- Court: Court of Appeal of England and Wales
- Citation: [1995] ICR 1006

Keywords
- Redundancy

= British Aerospace plc v Green =

British Aerospace plc v Green [1995] ICR 1006 is a UK labour law case, concerning redundancy.

==Facts==
British Aerospace decided that 530 jobs needed to be reduced from its 7000 strong plant. All 7000 were given individual assessments. Of the 530 dismissed, 235 of the low scorers contested the dismissals’ fairness. British Aerospace refused to disclose the forms of the ones not dismissed.

The Tribunal held the forms had to be disclosed. British Aerospace appealed.

==Judgment==
Waite LJ held the forms did not need to be disclosed unless it was to deal with a specific issue that had been raised, like an allegation that the wrong criteria were used on a particular employee. Any close scrutiny of how the transparent objective procedure is applied would be too much of an interference with the legitimacy of the employer's discretion. The Employment Appeal Tribunal was right to overturn the Tribunal because, first, the quick settlement of disputes spoke in favour of not requiring disclosure, given the absence of special circumstances for it. And second, the rule that documents only need to be disclosed when an issue is raised is in tune with county court rule O 14 R 8(1).

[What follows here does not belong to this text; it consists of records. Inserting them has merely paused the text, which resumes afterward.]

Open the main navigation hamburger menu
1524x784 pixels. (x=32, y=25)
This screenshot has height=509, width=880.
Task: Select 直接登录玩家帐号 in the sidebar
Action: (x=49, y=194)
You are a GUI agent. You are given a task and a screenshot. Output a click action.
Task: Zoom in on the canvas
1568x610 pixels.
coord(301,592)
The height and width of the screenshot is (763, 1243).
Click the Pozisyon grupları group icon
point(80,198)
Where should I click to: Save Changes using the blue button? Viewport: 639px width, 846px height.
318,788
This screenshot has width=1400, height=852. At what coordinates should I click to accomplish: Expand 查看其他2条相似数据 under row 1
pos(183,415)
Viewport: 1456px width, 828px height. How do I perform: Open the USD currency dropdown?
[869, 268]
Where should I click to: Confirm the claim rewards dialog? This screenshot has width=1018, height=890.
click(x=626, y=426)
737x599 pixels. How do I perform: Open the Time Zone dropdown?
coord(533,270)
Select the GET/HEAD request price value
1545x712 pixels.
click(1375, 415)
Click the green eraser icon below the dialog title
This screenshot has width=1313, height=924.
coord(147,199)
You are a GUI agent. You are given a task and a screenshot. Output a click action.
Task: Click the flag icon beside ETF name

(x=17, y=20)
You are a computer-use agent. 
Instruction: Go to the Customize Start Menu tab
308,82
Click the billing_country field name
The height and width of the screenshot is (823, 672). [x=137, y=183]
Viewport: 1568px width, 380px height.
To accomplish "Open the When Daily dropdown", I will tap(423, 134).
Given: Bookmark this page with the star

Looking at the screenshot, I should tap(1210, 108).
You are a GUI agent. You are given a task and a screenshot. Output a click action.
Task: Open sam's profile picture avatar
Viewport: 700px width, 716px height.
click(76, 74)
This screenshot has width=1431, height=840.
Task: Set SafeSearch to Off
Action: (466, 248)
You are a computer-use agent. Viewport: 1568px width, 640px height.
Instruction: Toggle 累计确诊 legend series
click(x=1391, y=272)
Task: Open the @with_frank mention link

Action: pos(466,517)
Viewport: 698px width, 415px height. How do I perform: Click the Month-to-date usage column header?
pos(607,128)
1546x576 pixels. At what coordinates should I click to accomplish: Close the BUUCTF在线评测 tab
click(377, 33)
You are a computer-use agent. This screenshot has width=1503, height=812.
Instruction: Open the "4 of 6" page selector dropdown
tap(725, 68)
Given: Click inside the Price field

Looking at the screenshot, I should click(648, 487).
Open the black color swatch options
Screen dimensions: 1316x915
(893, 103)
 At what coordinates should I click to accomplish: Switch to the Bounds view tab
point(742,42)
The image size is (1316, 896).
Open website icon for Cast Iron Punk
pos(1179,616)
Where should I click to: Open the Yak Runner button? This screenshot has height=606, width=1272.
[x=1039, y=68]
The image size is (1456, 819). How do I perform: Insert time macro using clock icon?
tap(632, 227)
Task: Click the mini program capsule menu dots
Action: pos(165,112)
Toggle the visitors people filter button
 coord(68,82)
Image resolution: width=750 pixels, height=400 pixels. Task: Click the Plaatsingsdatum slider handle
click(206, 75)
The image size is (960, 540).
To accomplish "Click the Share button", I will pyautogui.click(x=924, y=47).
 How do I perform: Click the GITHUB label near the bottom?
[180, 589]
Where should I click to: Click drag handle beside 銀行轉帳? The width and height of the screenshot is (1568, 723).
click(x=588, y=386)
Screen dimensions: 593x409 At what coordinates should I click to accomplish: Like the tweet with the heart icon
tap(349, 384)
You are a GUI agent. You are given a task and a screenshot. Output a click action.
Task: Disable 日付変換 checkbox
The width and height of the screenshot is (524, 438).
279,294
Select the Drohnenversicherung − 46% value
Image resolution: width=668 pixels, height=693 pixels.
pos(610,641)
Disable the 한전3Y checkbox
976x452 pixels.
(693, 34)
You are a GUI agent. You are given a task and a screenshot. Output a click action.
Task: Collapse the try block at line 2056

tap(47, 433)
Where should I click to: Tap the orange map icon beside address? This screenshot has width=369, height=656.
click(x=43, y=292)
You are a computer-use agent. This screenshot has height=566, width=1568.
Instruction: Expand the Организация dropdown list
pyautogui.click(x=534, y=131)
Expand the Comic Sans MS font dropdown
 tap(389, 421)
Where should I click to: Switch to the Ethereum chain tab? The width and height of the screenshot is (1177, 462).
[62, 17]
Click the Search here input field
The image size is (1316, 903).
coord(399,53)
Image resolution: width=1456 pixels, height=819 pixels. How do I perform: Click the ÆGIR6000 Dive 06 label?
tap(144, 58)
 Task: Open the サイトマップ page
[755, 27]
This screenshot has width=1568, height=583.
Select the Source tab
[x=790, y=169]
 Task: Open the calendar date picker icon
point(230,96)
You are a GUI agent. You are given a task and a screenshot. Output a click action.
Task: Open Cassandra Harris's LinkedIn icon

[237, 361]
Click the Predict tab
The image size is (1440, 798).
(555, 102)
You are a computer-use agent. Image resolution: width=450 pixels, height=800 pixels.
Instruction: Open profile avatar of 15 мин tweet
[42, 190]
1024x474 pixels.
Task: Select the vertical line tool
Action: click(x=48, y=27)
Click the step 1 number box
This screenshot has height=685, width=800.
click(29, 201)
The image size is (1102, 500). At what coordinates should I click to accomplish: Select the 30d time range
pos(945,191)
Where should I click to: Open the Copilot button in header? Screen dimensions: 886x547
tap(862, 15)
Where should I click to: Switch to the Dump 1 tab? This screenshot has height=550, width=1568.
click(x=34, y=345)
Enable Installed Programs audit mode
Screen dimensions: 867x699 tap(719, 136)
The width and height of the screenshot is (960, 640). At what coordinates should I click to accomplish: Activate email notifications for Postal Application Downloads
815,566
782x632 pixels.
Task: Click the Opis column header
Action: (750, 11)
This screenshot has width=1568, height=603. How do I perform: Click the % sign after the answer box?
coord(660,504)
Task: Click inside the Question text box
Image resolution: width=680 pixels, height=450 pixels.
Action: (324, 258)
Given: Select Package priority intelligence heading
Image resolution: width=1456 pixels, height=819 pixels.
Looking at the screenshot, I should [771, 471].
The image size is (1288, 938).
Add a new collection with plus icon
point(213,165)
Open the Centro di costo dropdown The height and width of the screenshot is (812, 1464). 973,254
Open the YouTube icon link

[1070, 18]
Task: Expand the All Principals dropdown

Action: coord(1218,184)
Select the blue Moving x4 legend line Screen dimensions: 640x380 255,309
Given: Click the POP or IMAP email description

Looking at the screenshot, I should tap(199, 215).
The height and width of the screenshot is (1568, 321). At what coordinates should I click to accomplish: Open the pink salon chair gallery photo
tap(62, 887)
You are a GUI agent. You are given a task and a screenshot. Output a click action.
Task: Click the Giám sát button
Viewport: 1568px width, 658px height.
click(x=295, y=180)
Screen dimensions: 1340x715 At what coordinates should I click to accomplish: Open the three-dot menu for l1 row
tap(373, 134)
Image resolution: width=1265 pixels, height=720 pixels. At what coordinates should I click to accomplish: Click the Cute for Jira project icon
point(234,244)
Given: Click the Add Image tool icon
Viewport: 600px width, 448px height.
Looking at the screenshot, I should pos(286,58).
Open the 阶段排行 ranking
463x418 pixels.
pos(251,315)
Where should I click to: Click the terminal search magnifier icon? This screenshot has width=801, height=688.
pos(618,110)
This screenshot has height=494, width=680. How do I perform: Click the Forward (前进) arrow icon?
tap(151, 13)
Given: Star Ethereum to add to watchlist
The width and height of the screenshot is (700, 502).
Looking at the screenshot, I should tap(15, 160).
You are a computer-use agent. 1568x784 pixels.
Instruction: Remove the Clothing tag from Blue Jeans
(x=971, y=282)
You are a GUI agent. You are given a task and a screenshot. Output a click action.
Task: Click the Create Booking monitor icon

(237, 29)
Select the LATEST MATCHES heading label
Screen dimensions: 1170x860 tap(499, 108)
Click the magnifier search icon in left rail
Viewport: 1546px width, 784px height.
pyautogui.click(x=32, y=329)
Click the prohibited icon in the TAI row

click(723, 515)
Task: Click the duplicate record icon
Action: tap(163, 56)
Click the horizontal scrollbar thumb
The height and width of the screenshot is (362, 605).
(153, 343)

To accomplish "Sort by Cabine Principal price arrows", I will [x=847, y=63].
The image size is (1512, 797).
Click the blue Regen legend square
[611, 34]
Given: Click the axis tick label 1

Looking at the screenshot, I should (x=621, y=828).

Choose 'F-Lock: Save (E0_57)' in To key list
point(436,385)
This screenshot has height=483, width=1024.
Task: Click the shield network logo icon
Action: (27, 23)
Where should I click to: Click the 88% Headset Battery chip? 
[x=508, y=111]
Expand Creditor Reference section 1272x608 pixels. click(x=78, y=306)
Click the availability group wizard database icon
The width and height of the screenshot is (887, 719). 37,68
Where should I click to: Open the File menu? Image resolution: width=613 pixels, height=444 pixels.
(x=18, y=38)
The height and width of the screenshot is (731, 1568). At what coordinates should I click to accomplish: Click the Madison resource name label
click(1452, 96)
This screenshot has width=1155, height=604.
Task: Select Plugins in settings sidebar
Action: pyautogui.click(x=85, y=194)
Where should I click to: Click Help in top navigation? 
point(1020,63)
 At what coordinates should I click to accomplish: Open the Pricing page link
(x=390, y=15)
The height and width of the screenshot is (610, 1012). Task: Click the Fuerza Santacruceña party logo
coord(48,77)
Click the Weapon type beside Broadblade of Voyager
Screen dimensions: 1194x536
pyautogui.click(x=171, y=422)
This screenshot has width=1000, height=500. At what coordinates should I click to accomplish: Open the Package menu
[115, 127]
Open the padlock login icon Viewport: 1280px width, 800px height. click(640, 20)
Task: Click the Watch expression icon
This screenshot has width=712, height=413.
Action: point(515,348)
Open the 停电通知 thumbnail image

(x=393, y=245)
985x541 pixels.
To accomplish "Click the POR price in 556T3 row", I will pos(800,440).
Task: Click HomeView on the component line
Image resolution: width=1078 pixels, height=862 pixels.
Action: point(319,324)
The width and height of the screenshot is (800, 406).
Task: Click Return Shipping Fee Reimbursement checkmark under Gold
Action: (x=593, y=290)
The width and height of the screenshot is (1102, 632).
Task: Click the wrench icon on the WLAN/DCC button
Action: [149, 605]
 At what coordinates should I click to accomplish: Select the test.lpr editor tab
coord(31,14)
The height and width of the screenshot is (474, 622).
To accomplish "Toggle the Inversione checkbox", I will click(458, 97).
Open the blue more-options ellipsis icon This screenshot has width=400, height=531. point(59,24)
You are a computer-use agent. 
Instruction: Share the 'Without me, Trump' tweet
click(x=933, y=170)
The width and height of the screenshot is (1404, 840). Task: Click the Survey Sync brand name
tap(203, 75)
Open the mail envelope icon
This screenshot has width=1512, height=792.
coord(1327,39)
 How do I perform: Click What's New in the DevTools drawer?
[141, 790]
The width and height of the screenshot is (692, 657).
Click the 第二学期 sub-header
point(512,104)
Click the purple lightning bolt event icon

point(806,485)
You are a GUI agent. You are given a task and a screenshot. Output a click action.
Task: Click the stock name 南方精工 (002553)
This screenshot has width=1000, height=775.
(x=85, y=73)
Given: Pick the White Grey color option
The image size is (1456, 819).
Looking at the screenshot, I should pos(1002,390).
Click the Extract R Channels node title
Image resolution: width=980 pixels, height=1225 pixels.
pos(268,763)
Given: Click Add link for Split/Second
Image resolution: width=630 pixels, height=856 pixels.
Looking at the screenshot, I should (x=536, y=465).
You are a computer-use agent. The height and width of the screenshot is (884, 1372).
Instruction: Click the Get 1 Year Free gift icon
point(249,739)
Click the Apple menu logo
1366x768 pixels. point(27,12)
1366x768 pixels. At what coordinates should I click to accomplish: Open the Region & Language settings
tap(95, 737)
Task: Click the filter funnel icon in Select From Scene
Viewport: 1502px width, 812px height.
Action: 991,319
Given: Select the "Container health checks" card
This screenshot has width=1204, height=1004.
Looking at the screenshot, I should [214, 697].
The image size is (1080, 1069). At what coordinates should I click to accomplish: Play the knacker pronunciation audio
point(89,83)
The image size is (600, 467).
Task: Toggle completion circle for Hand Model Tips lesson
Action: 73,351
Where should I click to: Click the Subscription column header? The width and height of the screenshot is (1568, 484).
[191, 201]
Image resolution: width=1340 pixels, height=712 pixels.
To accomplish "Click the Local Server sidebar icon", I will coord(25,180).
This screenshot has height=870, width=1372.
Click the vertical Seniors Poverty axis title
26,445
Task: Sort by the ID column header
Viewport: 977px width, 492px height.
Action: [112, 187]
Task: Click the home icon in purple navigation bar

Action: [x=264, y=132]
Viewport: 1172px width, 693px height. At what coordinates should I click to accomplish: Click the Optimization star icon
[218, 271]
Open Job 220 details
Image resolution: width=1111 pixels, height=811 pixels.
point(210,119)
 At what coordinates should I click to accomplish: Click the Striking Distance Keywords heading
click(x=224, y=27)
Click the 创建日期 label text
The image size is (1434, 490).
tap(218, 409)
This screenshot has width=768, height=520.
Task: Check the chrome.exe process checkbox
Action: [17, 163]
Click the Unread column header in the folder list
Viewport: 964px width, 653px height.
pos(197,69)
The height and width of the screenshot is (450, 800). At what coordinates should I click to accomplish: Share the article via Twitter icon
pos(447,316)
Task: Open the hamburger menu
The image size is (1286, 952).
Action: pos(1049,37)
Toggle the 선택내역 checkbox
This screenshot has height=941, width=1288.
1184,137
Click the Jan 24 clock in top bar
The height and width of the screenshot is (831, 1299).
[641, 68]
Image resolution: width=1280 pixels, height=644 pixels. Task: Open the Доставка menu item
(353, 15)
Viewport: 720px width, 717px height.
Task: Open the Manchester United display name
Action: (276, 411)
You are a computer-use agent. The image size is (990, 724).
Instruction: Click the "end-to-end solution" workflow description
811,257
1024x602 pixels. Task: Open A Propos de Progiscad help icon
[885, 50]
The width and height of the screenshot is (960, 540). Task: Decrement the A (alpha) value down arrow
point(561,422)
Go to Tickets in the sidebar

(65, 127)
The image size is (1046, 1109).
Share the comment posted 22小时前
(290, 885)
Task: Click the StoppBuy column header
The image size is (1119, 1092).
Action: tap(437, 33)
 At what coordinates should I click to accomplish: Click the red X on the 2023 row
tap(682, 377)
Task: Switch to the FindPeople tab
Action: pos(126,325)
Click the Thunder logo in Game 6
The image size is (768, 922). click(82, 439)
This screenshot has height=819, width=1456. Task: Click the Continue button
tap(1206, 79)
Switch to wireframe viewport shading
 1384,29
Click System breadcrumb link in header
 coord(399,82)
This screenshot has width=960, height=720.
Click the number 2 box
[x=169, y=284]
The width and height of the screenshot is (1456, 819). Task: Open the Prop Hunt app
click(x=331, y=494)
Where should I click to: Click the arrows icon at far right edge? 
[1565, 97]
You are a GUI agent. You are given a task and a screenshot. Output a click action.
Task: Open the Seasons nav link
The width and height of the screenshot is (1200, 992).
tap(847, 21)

...it becomes the task of the industrial tribunal to determine whether, in all the circumstances of each particular case, the employers have succeeded in providing a response to the tension between them which comes within the range of reasonableness…

[...]

...in general the employer who sets up a system of selection which can reasonably be described as fair and applies it without any overt sign of conduct which mars its fairness will have done all that the law requires of him.

[...]

To have forced their disclosure for the purposes of an exercise in comparison designed to provide individual applicants with grounds for specific allegations of anomaly or mistake in particular instances would have done nothing to ease the task in hand—which was limited to the selection of sample cases—and would have run a serious risk of subjecting these multiple applications to procedural chaos.